Saat Wakil Rakyat Tak Mendengarkan Rakyat

ANTARA/PRASETYO UTOMO

Demo BBM Ricuh. Ratusan petugas kepolisian berusaha
menghalau para pengunjuk rasa di depan gedung DPR/MPR,
Jakarta, Jumat (30/3). Demo menolak kenaikan BBM akhirnya
berakhir ricuh.
Aksi demonstrasi yang terjadi sejak Selasa, 27 Maret 2012, menunjukkan bahwa rakyat dengan tegas menolak kenaikan harga BBM bersubsidi per 1 April 2012 mendatang. Unjuk rasa tidak hanya terjadi di Jakarta, melainkan juga di berbagai kota lainnya di Indonesia. Sebagian besar demo berakhir ricuh dan anarkis, suatu peristiwa yang sangat disesalkan harus terjadi!

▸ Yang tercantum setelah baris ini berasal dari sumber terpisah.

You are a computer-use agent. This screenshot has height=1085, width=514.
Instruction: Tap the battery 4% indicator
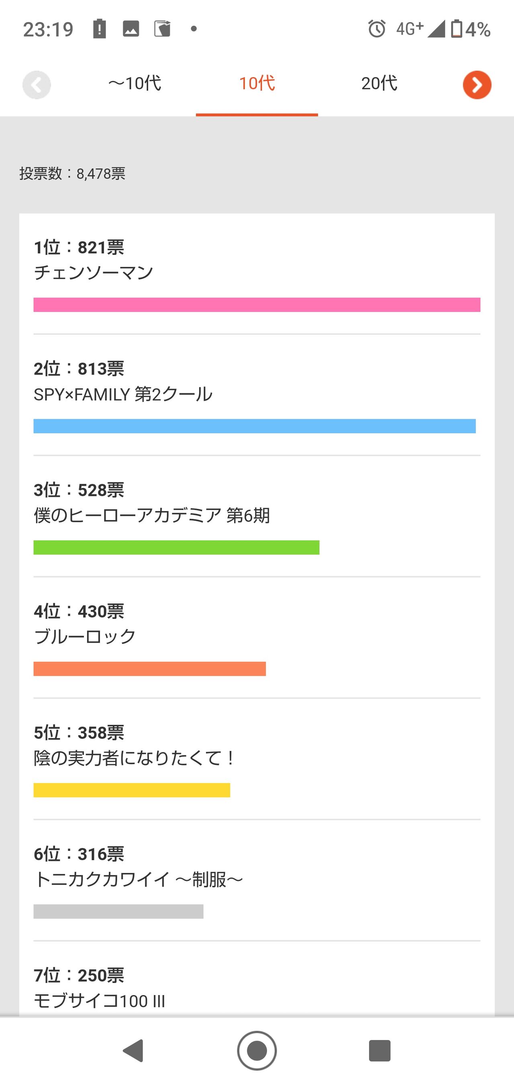coord(471,29)
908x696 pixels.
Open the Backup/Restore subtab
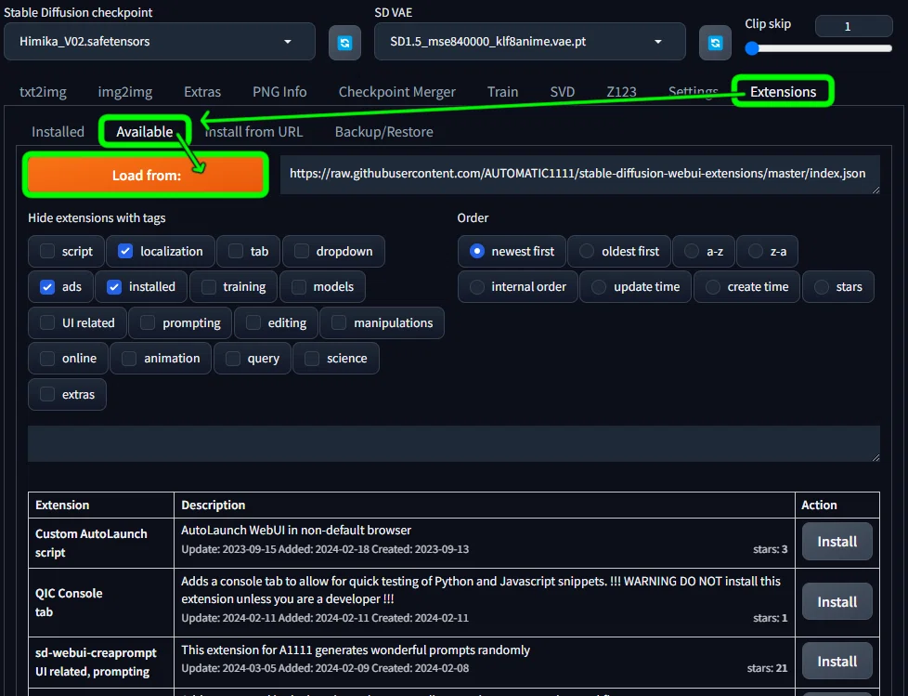(x=384, y=132)
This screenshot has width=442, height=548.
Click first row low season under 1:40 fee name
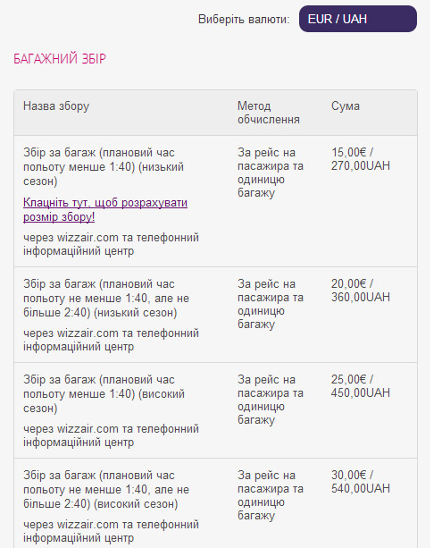coord(104,166)
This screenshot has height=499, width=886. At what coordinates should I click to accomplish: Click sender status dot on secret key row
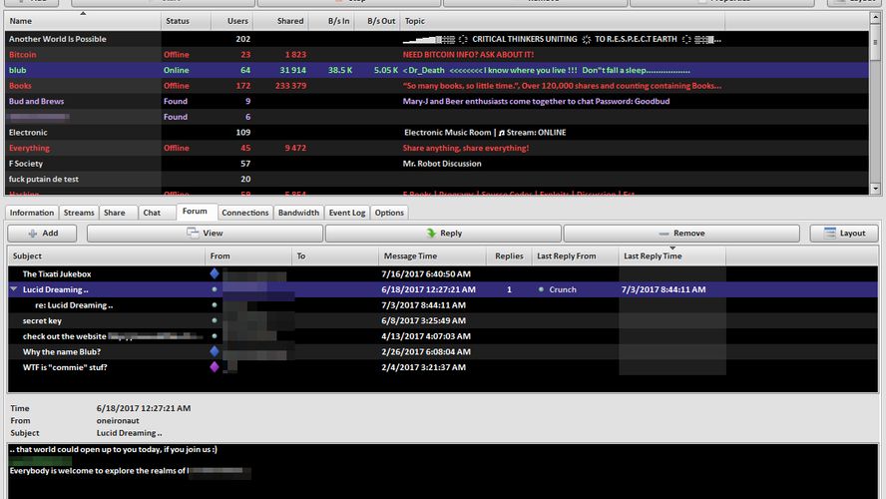click(214, 320)
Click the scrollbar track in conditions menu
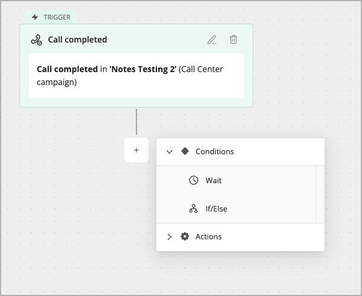 319,194
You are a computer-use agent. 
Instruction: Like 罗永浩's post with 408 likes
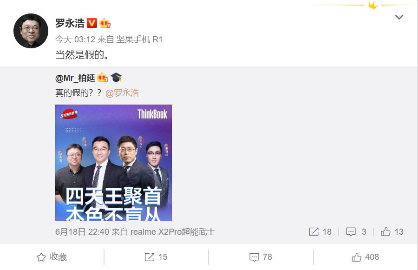[365, 257]
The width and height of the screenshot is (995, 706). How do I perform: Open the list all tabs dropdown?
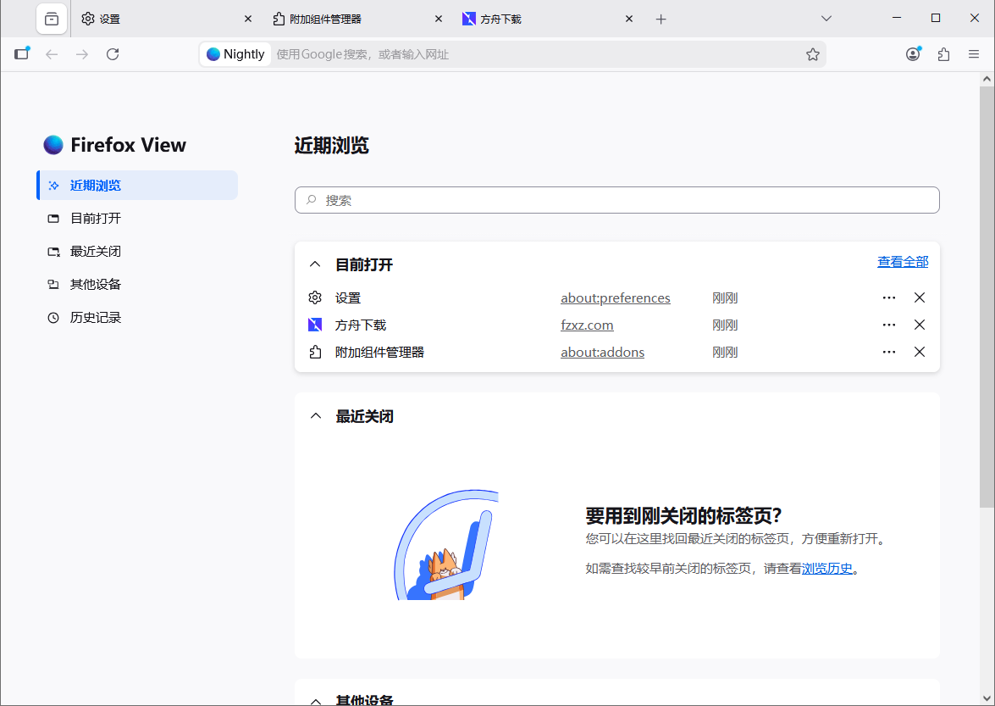click(x=825, y=18)
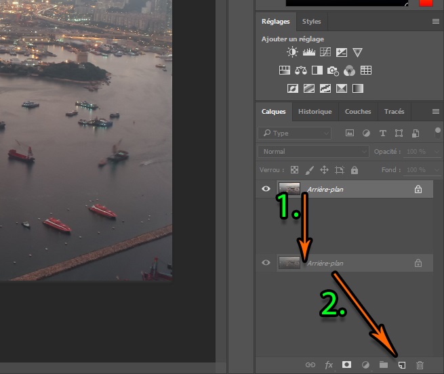
Task: Hide the top Arrière-plan layer
Action: coord(266,189)
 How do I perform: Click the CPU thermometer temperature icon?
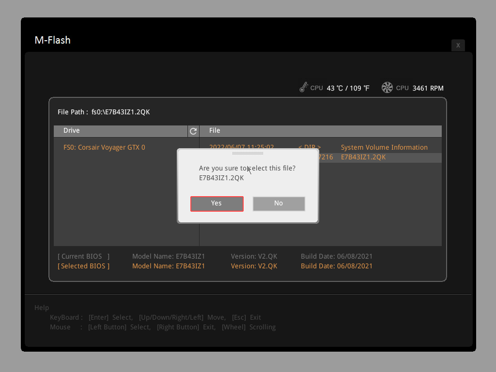304,87
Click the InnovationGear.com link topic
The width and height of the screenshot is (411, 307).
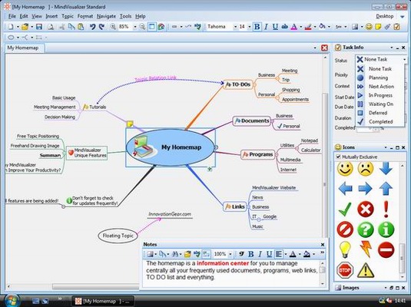pyautogui.click(x=170, y=214)
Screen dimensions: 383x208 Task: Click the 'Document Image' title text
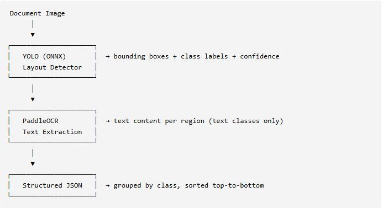pyautogui.click(x=37, y=13)
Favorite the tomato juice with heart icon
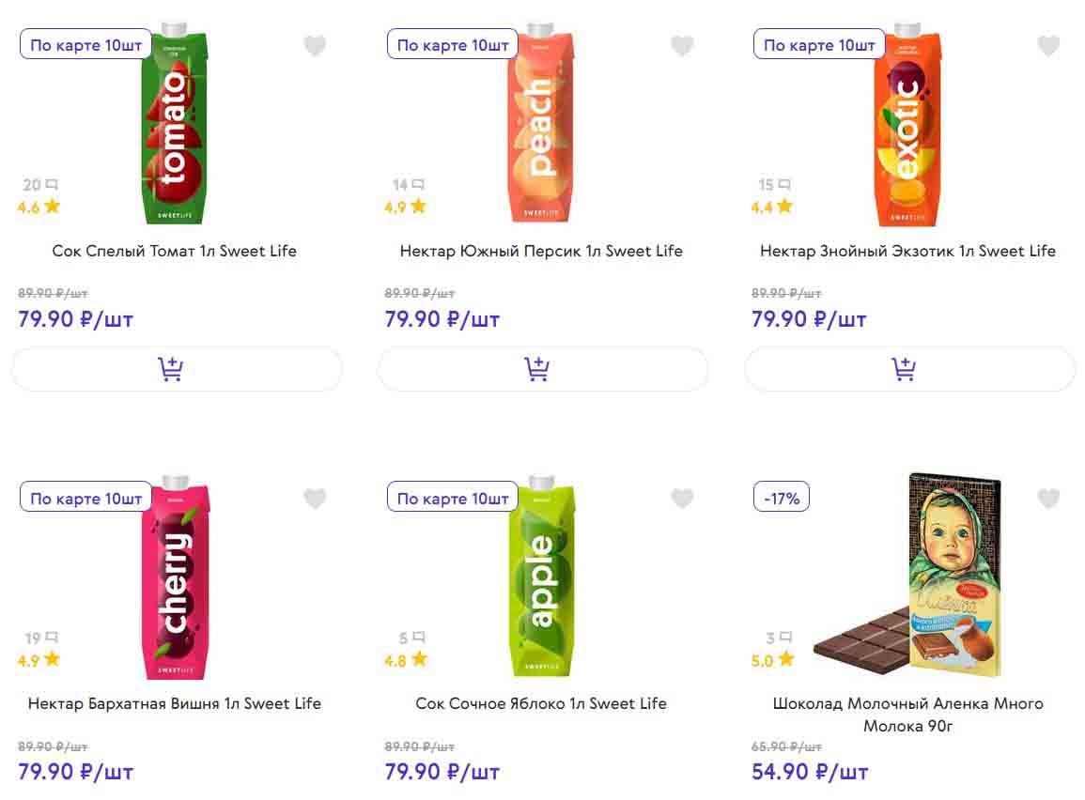The width and height of the screenshot is (1085, 800). [315, 46]
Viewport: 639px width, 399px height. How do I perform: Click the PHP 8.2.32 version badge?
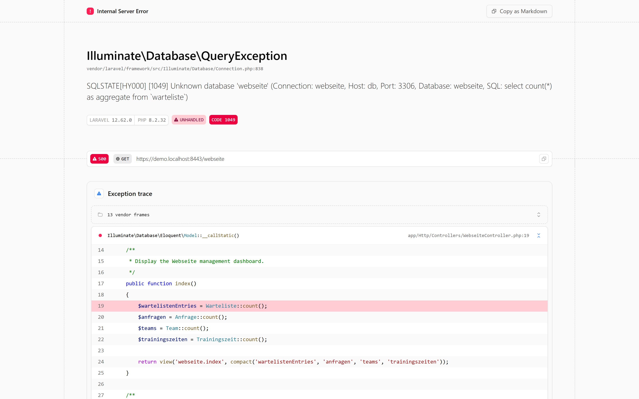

Demontrasi pada Jumat, 30 Maret 2012, di depan Gedung DPR, Senayan seakan menjadi klimaks kekesalan mahasiswa dan rakyat yang asprasinya tidak ditanggapi anggota DPR. Mereka harus menunggu Rapat Paripurna yang diskors hingga lima jam lebih tanpa kepastian kapan dimulai. Padahal, hasil akhir rapat itu sangat menentukan nasib rakyat.
Setelah rapat dimulai pun, rakyat tidak bisa langsung mengetahui hasilnya. Sidang diwarnai dengan hujan interupsi, saling sindir, hingga sempat terjadi kericuhan. Setelah menunggu cukup lama, rakyat hanya bisa gigit jari dengan keputusan sidang yang menyetujui opsi 2, yaitu adanya penambahan pada Pasal 7 Ayat 6a yang memungkinkan adanya kenaikan harga BBM bersubsidi jika harga minyak Indonesia (ICP) berada di atas 15% dalam 6 bulan. Ini artinya, harga BBM bersubsidi bisa naik sewaktu-waktu mengikuti harga minyak dunia.
Mereka yang memilih opsi 2 adalah partai politik yang bermuka dua. Mereka dengan tegas menyatakan menolak kenaikan harga BBM pada 1 April, namun malah memilih opsi memberikan ruang untuk kenaikan harga BBM di kemudian hari. Inilah bentuk ketegasan dalam ketidaktegasan! Kalau memang menolak kenaikan harga BBM, kenapa harus memberi ruang bagi pemerintah untuk menaikan harga mengikuti harga pasar? Sungguh, suatu langkah yang hanya mengandalkan citra pro kepada rakyat, tetapi memilih keputusan yang pro pada kepentingan politik golongan tertentu.
Hasil itu memang sungguh mengecewakan rakyat. Aksi demonstrasi tolak kenaikkan harga BBM seakan menjadi sia-sia karena keputusannya tidak memihak kepada rakyat. Kini, masyarakat harus menunggu (lagi) dalam ketidakpastian, padahal harga kebutuhan pokok sudah terlanjur naik. Yang jelas, jeritan masyarakat Indonesia sudah tidak lagi didengar “wakil rakyat.”